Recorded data
___

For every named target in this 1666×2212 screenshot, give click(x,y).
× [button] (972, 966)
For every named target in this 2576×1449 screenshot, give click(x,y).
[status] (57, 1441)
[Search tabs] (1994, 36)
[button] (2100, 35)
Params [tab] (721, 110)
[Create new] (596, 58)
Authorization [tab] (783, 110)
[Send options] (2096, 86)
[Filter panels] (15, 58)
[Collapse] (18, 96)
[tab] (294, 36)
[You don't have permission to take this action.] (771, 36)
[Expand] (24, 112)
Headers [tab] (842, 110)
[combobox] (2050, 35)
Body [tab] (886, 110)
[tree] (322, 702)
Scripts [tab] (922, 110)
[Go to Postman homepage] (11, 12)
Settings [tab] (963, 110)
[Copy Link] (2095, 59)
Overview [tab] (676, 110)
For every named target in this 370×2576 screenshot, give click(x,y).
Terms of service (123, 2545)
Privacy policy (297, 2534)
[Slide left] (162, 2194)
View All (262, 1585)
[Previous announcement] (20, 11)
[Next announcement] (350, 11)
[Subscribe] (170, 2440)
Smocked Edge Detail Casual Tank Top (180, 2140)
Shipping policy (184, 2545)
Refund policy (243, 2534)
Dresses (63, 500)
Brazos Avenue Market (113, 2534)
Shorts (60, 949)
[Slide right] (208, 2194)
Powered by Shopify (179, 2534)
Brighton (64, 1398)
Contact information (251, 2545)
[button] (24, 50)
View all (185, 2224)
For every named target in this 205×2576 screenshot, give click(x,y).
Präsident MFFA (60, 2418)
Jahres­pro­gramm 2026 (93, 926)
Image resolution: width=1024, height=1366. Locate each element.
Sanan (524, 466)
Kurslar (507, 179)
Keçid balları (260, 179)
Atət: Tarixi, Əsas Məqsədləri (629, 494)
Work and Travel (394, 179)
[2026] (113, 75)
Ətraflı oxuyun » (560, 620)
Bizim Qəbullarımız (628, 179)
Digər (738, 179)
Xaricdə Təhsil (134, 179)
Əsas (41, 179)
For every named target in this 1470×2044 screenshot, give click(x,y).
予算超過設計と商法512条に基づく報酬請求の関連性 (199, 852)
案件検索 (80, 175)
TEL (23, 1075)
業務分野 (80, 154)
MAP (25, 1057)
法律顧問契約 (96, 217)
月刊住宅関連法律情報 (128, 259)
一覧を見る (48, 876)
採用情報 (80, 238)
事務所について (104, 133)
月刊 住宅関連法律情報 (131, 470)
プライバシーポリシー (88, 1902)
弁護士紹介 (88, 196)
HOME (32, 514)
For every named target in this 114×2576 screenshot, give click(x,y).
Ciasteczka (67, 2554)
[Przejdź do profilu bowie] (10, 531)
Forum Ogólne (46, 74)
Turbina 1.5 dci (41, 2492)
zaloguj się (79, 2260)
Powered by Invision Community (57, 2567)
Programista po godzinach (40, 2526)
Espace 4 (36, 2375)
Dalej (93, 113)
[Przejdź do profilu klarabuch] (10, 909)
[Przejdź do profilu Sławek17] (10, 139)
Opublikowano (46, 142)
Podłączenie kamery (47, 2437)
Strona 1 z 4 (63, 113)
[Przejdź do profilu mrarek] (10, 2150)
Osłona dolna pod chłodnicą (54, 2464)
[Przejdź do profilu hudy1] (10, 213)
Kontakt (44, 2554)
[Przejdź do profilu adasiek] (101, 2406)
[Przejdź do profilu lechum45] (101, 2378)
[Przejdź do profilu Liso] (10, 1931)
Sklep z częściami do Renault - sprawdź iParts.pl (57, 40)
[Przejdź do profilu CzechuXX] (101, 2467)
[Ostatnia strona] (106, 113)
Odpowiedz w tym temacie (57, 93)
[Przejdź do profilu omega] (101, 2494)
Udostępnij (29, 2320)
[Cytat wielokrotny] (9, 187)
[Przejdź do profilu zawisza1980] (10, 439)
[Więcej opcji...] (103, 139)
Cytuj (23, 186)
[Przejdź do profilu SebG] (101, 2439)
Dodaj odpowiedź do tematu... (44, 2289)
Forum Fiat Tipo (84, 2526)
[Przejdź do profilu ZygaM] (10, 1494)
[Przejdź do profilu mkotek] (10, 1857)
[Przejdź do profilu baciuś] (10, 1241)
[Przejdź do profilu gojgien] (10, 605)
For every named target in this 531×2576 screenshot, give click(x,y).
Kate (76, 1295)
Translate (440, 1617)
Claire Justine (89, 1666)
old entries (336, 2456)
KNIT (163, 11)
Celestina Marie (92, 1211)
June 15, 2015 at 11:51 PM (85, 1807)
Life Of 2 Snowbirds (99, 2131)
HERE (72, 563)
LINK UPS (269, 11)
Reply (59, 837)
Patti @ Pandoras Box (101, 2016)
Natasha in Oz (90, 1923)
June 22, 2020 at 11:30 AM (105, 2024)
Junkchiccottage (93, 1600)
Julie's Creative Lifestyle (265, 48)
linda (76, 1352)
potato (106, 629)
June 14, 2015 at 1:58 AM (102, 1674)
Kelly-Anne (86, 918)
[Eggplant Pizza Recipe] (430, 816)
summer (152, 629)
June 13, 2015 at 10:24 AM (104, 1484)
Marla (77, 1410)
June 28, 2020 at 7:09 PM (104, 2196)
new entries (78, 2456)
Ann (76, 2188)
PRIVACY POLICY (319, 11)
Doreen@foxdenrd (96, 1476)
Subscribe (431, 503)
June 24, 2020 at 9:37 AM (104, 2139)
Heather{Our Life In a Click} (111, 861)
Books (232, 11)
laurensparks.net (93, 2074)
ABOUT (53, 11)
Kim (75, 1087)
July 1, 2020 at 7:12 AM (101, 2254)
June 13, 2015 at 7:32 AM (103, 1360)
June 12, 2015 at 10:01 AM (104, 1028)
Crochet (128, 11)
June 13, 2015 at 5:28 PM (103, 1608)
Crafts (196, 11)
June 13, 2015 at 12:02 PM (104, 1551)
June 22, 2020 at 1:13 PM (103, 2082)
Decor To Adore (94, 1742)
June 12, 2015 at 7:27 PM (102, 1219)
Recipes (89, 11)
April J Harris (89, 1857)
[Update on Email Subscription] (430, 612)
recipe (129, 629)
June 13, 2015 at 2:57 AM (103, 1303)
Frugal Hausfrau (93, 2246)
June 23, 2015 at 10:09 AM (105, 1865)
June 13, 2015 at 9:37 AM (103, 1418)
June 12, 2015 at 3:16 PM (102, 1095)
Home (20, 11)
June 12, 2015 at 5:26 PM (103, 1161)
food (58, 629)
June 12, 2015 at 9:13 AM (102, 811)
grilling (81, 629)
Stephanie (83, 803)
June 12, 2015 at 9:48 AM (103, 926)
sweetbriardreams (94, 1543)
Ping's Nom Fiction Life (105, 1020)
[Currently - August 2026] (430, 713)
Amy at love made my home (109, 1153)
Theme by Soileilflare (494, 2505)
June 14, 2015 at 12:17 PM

___

> [TASK]
Each line of the records above should be copied exactly.

> [RESULT]
For every named target in this 1666×2212 screenshot, give click(x,y).
× [button] (972, 966)
For every named target in this 2576×1449 screenshot, give click(x,y).
[status] (57, 1441)
[Search tabs] (1994, 36)
[button] (2100, 35)
Params [tab] (721, 110)
[Create new] (596, 58)
Authorization [tab] (783, 110)
[Send options] (2096, 86)
[Filter panels] (15, 58)
[Collapse] (18, 96)
[tab] (294, 36)
[You don't have permission to take this action.] (771, 36)
[Expand] (24, 112)
Headers [tab] (842, 110)
[combobox] (2050, 35)
Body [tab] (886, 110)
[tree] (322, 702)
Scripts [tab] (922, 110)
[Go to Postman homepage] (11, 12)
Settings [tab] (963, 110)
[Copy Link] (2095, 59)
Overview [tab] (676, 110)
For every named target in this 370×2576 screenshot, give click(x,y).
Terms of service (123, 2545)
Privacy policy (297, 2534)
[Slide left] (162, 2194)
View All (262, 1585)
[Previous announcement] (20, 11)
[Next announcement] (350, 11)
[Subscribe] (170, 2440)
Smocked Edge Detail Casual Tank Top (180, 2140)
Shipping policy (184, 2545)
Refund policy (243, 2534)
Dresses (63, 500)
Brazos Avenue Market (113, 2534)
Shorts (60, 949)
[Slide right] (208, 2194)
Powered by Shopify (179, 2534)
Brighton (64, 1398)
Contact information (251, 2545)
[button] (24, 50)
View all (185, 2224)
For every named target in this 205×2576 screenshot, give click(x,y).
Präsident MFFA (60, 2418)
Jahres­pro­gramm 2026 (93, 926)
Image resolution: width=1024, height=1366. Locate each element.
Sanan (524, 466)
Kurslar (507, 179)
Keçid balları (260, 179)
Atət: Tarixi, Əsas Məqsədləri (629, 494)
Work and Travel (394, 179)
[2026] (113, 75)
Ətraflı oxuyun » (560, 620)
Bizim Qəbullarımız (628, 179)
Digər (738, 179)
Xaricdə Təhsil (134, 179)
Əsas (41, 179)
For every named target in this 1470×2044 screenshot, give click(x,y).
予算超過設計と商法512条に基づく報酬請求の関連性 (199, 852)
案件検索 (80, 175)
TEL (23, 1075)
業務分野 (80, 154)
MAP (25, 1057)
法律顧問契約 (96, 217)
月刊住宅関連法律情報 (128, 259)
一覧を見る (48, 876)
採用情報 (80, 238)
事務所について (104, 133)
月刊 住宅関連法律情報 (131, 470)
プライバシーポリシー (88, 1902)
弁護士紹介 (88, 196)
HOME (32, 514)
For every named target in this 114×2576 screenshot, give click(x,y).
Ciasteczka (67, 2554)
[Przejdź do profilu bowie] (10, 531)
Forum Ogólne (46, 74)
Turbina 1.5 dci (41, 2492)
zaloguj się (79, 2260)
Powered by Invision Community (57, 2567)
Programista po godzinach (40, 2526)
Espace 4 (36, 2375)
Dalej (93, 113)
[Przejdź do profilu klarabuch] (10, 909)
[Przejdź do profilu Sławek17] (10, 139)
Opublikowano (46, 142)
Podłączenie kamery (47, 2437)
Strona 1 z 4 (63, 113)
[Przejdź do profilu mrarek] (10, 2150)
Osłona dolna pod chłodnicą (54, 2464)
[Przejdź do profilu hudy1] (10, 213)
Kontakt (44, 2554)
[Przejdź do profilu adasiek] (101, 2406)
[Przejdź do profilu lechum45] (101, 2378)
[Przejdź do profilu Liso] (10, 1931)
Sklep z częściami do Renault - sprawdź iParts.pl (57, 40)
[Przejdź do profilu CzechuXX] (101, 2467)
[Ostatnia strona] (106, 113)
Odpowiedz w tym temacie (57, 93)
[Przejdź do profilu omega] (101, 2494)
Udostępnij (29, 2320)
[Cytat wielokrotny] (9, 187)
[Przejdź do profilu zawisza1980] (10, 439)
[Więcej opcji...] (103, 139)
Cytuj (23, 186)
[Przejdź do profilu SebG] (101, 2439)
Dodaj odpowiedź do tematu... (44, 2289)
Forum Fiat Tipo (84, 2526)
[Przejdź do profilu ZygaM] (10, 1494)
[Przejdź do profilu mkotek] (10, 1857)
[Przejdź do profilu baciuś] (10, 1241)
[Przejdź do profilu gojgien] (10, 605)
For every named target in this 531×2576 screenshot, give click(x,y).
Kate (76, 1295)
Translate (440, 1617)
Claire Justine (89, 1666)
old entries (336, 2456)
KNIT (163, 11)
Celestina Marie (92, 1211)
June 15, 2015 at 11:51 PM (85, 1807)
Life Of 2 Snowbirds (99, 2131)
HERE (72, 563)
LINK UPS (269, 11)
Reply (59, 837)
Patti @ Pandoras Box (101, 2016)
Natasha in Oz (90, 1923)
June 22, 2020 at 11:30 AM (105, 2024)
Junkchiccottage (93, 1600)
Julie's Creative Lifestyle (265, 48)
linda (76, 1352)
potato (106, 629)
June 14, 2015 at 1:58 AM (102, 1674)
Kelly-Anne (86, 918)
[Eggplant Pizza Recipe] (430, 816)
summer (152, 629)
June 13, 2015 at 10:24 AM (104, 1484)
Marla (77, 1410)
June 28, 2020 at 7:09 PM (104, 2196)
new entries (78, 2456)
Ann (76, 2188)
PRIVACY POLICY (319, 11)
Doreen@foxdenrd (96, 1476)
Subscribe (431, 503)
June 24, 2020 at 9:37 AM (104, 2139)
Heather{Our Life In a Click} (111, 861)
Books (232, 11)
laurensparks.net (93, 2074)
ABOUT (53, 11)
Kim (75, 1087)
July 1, 2020 at 7:12 AM (101, 2254)
June 13, 2015 at 7:32 AM (103, 1360)
June 12, 2015 at 10:01 AM (104, 1028)
Crochet (128, 11)
June 13, 2015 at 5:28 PM (103, 1608)
Crafts (196, 11)
June 13, 2015 at 12:02 PM (104, 1551)
June 22, 2020 at 1:13 PM (103, 2082)
Decor To Adore (94, 1742)
June 12, 2015 at 7:27 PM (102, 1219)
Recipes (89, 11)
April J Harris (89, 1857)
[Update on Email Subscription] (430, 612)
recipe (129, 629)
June 13, 2015 at 2:57 AM (103, 1303)
Frugal Hausfrau (93, 2246)
June 23, 2015 at 10:09 AM (105, 1865)
June 13, 2015 at 9:37 AM (103, 1418)
June 12, 2015 at 3:16 PM (102, 1095)
Home (20, 11)
June 12, 2015 at 5:26 PM (103, 1161)
food (58, 629)
June 12, 2015 at 9:13 AM (102, 811)
grilling (81, 629)
Stephanie (83, 803)
June 12, 2015 at 9:48 AM (103, 926)
sweetbriardreams (94, 1543)
Ping's Nom Fiction Life (105, 1020)
[Currently - August 2026] (430, 713)
Amy at love made my home (109, 1153)
Theme by Soileilflare (494, 2505)
June 14, 2015 at 12:17 PM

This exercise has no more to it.